Regine wondered if Freddie had asked her husband for money. He certainly wouldn't get much change out of Neville. There was a little silence. Freddie heaved himself out of the sofa. From the front path, he turned. ‘Tomorrow,' he said, ‘it's really quite important.'

‘Can't you tell me now?'

But Freddie shook his head. ‘No, I haven't time, I have to – look, just meet me at – at – oh, I know, that little place behind Harrods, you remember – we won't see anyone we know there – at one.'

Neville was still in the library, half-cut by now. Regine wandered into the kitchen. Phil was at the sink. Cato was frisking around them, mad for attention.

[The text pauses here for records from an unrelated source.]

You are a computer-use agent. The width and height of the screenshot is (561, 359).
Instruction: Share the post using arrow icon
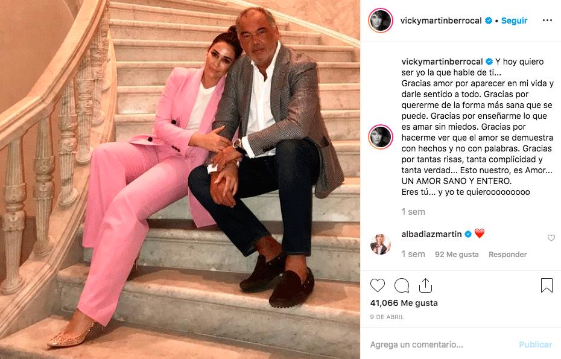(425, 285)
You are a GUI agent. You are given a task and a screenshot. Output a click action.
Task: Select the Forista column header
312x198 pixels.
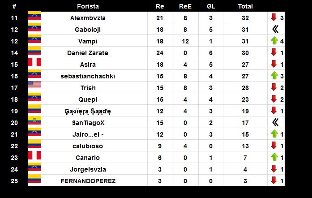coord(88,6)
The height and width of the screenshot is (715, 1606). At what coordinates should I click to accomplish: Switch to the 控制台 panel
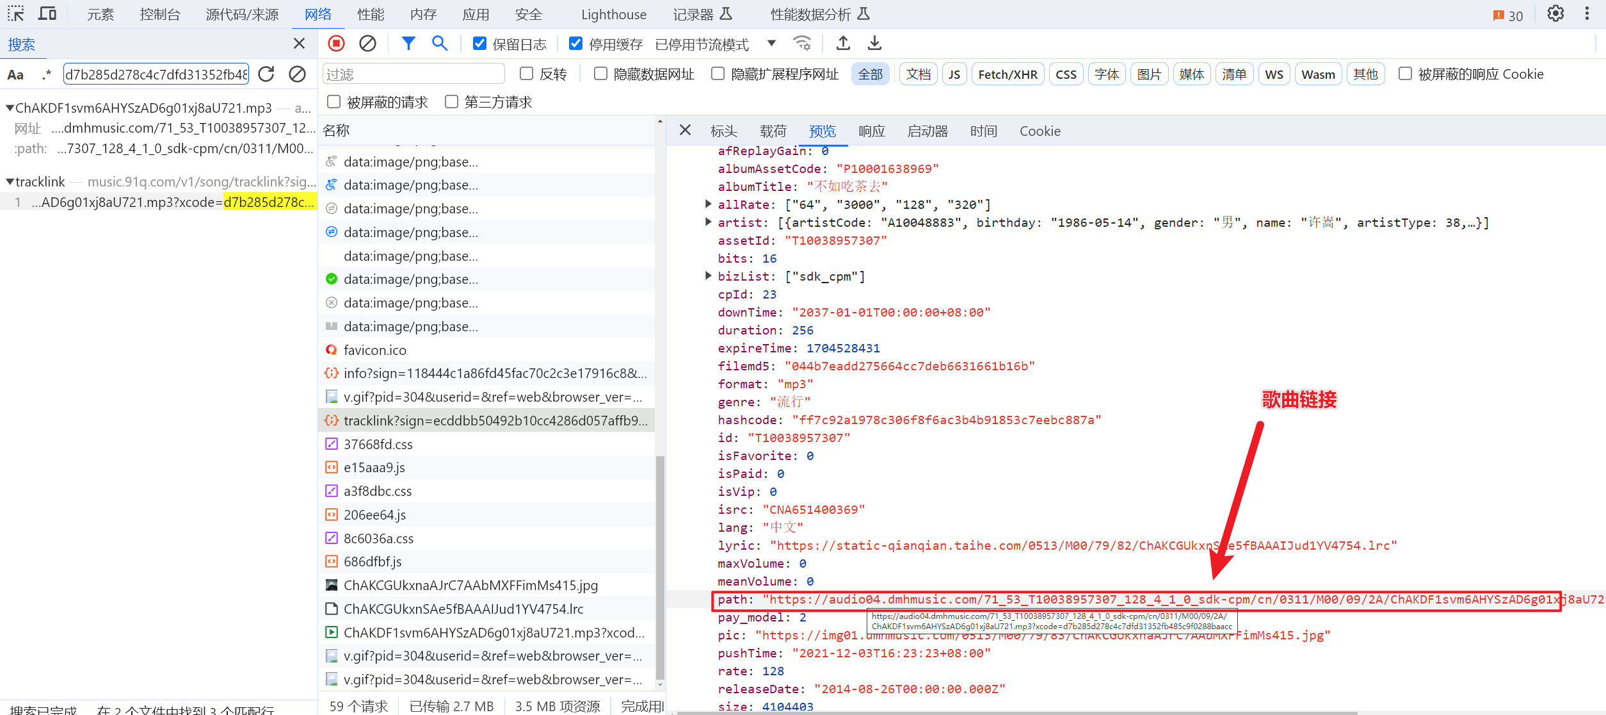click(x=159, y=13)
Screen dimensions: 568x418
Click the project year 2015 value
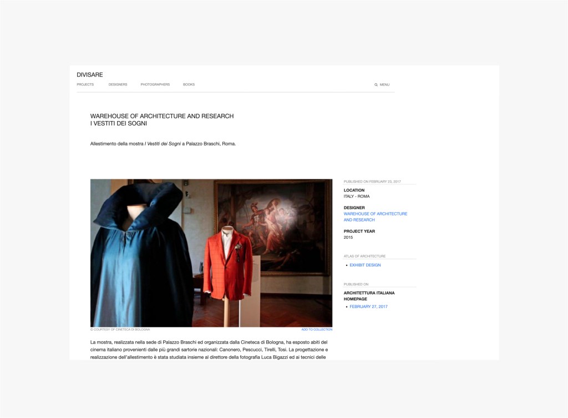tap(348, 238)
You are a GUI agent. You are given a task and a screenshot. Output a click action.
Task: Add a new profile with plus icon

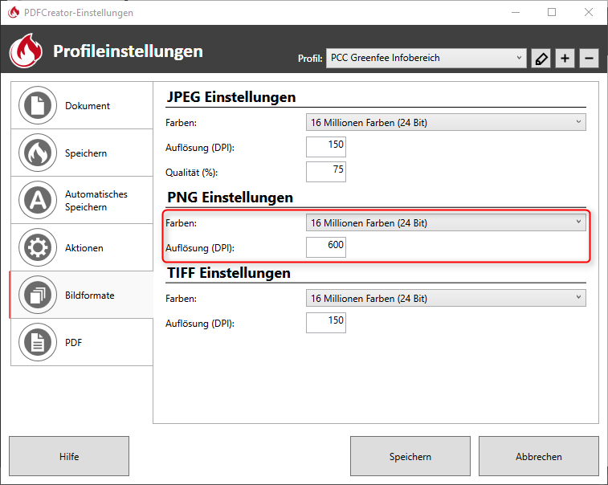point(565,59)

‘Don't wash up now. We can leave it for Mrs Havelock in the morning.'

But Phil insisted on doing it there and then. ‘You dry the glasses,' he said, a job Regine hated, but he was right, really, it was a waste of the char's time to wash up, when there was so much else to clean and dust and tidy. The house wasn't huge, but there was always so much housework. It never ceased to surprise her. Partly it was due to Neville's Chinese porcelain collection, which the char wasn't supposed to touch, but Regine told her to dust them anyway; for God's sake don't break anything, but if you do, I'll say it was me.

‘Freddie was a bit … I dunno, tense, didn't you think? Perhaps it was because the star guest was a bit on edge too. The ballerina.'

‘Was she? What d'you mean – on edge?' Regine frowned.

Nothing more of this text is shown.